El Senado uruguayo sancionó la Ley de Muerte Digna, que despenaliza la eutanasia para mayores de edad en etapa terminal de enfermedades incurables o con sufrimientos insoportables. Con 20 votos a favor de 31, el proyecto impulsado por el Frente Amplio culmina un debate de cinco años y ratifica la media sanción de Diputados en agosto. Uruguay se posiciona como pionero en América Latina al regular esta práctica por vía legislativa, tras Colombia y Ecuador vía judiciales.

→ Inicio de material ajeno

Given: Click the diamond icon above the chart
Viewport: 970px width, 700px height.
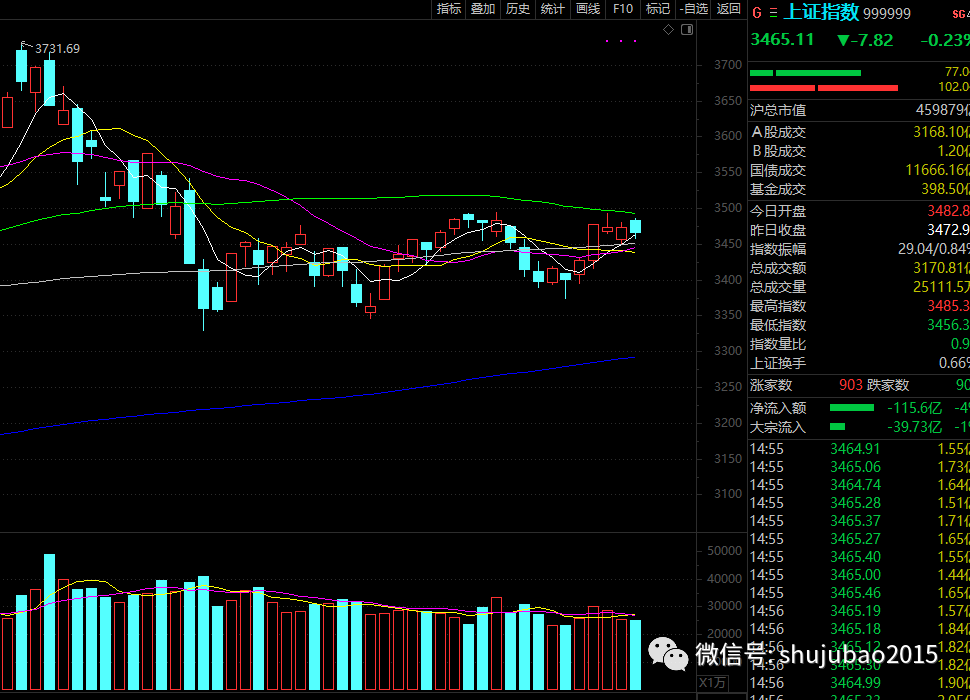Looking at the screenshot, I should point(669,31).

La norma exige solicitud escrita del paciente, aval de dos médicos que certifiquen aptitud psíquica, y ejecución por profesional de la salud, sin incluir suicidio asistido ni menores de edad. Extranjeros residentes podrán acceder al procedimiento, que garantiza una muerte indolora y revocable en cualquier momento. El Ejecutivo dispondrá de 90 días para reglamentar la Comisión Honoraria de Revisión, integrada por el Ministerio de Salud, Colegio Médico y otros entes.
La vicepresidenta Carolina Cosse calificó la aprobación como un hito que reafirma la dignidad y libertad individual, mientras Beatriz Gelós, con ELA desde hace 19 años, la describió como «una ley de compasión». El presidente Yamandú Orsi respaldó la iniciativa, que refleja el apoyo mayoritario de la sociedad uruguaya según encuestas. La Iglesia Católica expresó oposición, aunque la secularización del país mitiga resistencias históricas.